In a recent report to the House Committee on Oversight and Government Reform, the Government Accountability Office (GAO) found systemic hurdles to reducing the dollars spent on contracts not competed or those that are competed but only receive one bid. The reasons provided to GAO for the use of these contract vehicles reveal the difficulties that the Obama administration and Congress will face in instituting further reforms; they range from technical hegemony or general expertise by contractors to institutional indolence.

Noncompetitive contracts represent 31 percent of obligations, while competed contracts that receive only one bid make up 13 percent. The Office of Management and Budget (OMB) recently cited the latter as high risk because the lack of responses deprives "agencies of the ability to consider alternative solutions in a reasoned and structured manner."

While GAO identified few "contracts or orders that did not reflect sound procurement or management practices," they found that agencies often could not compete a contract because of the expertise or monopoly on proprietary data of one contractor. This was especially true of Department of Defense (DOD) contracts for services supporting a weapons program. Over half of the noncompetitive DOD contracts that GAO reviewed used "lack of access to proprietary technical data" as a justification.

In almost all of those contracts, the government forwent purchase of the rights to the technical data based on short-term budgetary considerations. As the contractor tasked with creating the weapons system gains expertise over the course of development, the government essentially becomes "stuck" with the contractor, which can end up costing the government much more down the road in noncompetitive contract costs compared to the price of purchasing the technical data at the beginning of program development.

Congress has begun to address the issue of access to technical data. Most recently, Congress near-unanimously passed in 2009 the Weapon Systems Acquisition Reform Act that, along with other competition-enhancing elements, "requires acquisition strategies for major defense acquisition programs to include measures to ensure competition throughout the life cycle of the program," which "includes considering the acquisition of complete technical data packages." There is no evidence yet that the legislation will produce the desired results.

Purchase of proprietary data at the start of a weapons program, however, is not a panacea to DOD noncompetitive contracts. GAO also found that, because of the ever-shrinking pool of defense contractors (which ironically is partly the result of the peace dividend Washington urged contractors to take part in at the end of the Cold War), the government often has "little choice other than to rely on the contractors that were the original equipment manufacturers."

GAO also found that a federal agency could become too comfortable with a contractor and thus limit the use of competition to favor a certain company. Contracting officials told GAO that it is not unusual for a federal agency's program office, which dictates the requirements of a contract, to lean on a contracting office, which carries through with the award of the contract, to award a contract to a favored incumbent contractor.

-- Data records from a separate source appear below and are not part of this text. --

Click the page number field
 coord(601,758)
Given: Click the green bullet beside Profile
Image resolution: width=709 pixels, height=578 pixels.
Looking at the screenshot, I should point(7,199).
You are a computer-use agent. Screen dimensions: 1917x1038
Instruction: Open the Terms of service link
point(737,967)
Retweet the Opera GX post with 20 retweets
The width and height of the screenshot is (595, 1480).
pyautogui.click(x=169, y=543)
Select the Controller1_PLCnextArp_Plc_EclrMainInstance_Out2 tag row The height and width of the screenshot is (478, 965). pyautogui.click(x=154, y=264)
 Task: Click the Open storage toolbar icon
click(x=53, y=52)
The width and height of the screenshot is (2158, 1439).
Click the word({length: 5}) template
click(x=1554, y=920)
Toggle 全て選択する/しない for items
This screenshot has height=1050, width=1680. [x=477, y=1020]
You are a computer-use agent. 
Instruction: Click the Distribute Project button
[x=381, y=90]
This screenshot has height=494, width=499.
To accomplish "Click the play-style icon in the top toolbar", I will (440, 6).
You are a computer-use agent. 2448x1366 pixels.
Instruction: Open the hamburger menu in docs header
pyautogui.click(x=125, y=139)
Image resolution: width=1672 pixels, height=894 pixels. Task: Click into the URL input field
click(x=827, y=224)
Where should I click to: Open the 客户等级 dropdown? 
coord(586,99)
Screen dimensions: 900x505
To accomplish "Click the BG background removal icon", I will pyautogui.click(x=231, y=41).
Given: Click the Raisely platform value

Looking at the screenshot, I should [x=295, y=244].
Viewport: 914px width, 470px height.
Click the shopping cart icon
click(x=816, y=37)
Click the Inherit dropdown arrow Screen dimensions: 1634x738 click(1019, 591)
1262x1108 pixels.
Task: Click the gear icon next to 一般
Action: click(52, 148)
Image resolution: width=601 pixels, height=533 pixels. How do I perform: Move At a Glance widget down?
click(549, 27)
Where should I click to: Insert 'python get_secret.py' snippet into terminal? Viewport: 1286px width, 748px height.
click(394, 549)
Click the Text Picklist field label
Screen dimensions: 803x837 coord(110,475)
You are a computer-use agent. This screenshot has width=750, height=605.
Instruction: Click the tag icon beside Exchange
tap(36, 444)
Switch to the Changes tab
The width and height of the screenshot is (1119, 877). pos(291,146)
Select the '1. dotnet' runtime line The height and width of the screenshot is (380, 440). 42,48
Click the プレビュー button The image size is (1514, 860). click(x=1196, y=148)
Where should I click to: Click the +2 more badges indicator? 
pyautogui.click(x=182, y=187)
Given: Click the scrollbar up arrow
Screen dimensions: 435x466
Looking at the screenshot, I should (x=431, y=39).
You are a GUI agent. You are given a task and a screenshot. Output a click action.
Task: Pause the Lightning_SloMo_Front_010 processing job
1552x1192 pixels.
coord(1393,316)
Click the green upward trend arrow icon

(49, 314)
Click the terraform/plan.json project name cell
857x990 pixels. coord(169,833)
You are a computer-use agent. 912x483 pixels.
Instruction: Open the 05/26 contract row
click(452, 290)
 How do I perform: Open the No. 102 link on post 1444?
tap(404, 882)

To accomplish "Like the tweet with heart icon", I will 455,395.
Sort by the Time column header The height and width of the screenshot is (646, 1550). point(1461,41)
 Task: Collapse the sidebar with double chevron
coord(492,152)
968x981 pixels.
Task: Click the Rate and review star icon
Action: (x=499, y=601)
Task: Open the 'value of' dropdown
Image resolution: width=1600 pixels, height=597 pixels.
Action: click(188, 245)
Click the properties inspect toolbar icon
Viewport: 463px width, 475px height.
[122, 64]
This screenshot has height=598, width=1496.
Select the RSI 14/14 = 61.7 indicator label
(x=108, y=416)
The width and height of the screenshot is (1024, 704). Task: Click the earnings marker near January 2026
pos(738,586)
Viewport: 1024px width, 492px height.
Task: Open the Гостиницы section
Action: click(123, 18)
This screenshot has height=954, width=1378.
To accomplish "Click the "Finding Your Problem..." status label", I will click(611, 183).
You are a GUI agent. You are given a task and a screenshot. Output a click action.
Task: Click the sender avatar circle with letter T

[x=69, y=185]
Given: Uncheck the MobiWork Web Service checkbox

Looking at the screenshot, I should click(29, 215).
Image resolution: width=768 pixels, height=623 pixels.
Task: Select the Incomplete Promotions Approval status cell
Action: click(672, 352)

Sometimes the program office will go further and produce overly restrictive requirements that could only lead to an offer from the incumbent contractor.

The Obama administration has attempted to correct these deficiencies in competition. In its FY 2010 budget guidance, "OMB instructed agencies to reduce dollars obligated to high-risk contracts – including noncompetitively awarded contracts and contracts competed with only one offer received – by 10 percent." The required reductions, according to OMB, have already produced results with a reduction in contracts awarded without competition in the first six months of FY 2010. The Office of Federal Procurement Policy (OFPP), following up in October 2009, released "guidelines for agencies to evaluate, in part, the effectiveness of their ... competition practices."

GAO recognizes these advancements but concludes that the federal government could do more. One of the most often heard complaints during the GAO study was the lack of well-trained staff, and thus GAO recommends "establishing an effective, adequately trained team of contracting and program staff working together, starting early in the acquisition process." GAO appreciates that this may "challenge conventional thinking," but it stresses that it is "key" to taking full advantage of targets of opportunity.

GAO also recommends that OFPP investigate amending the Federal Acquisition Regulation (FAR), the government's contracting code, to require federal agencies to "regularly review and critically evaluate the circumstances leading to only one" contractor offering a bid on a contract. GAO adopted this solution straight from several agencies that have attempted to boost competition on their own by instituting in-house reforms. GAO acknowledges, "Some degree of noncompetitive contracting is unavoidable," but, "Given the nation's fiscal constraints," lack of competition within contracting just because a contractor "is doing a good job," or the agency is comfortable with the company, is unacceptable.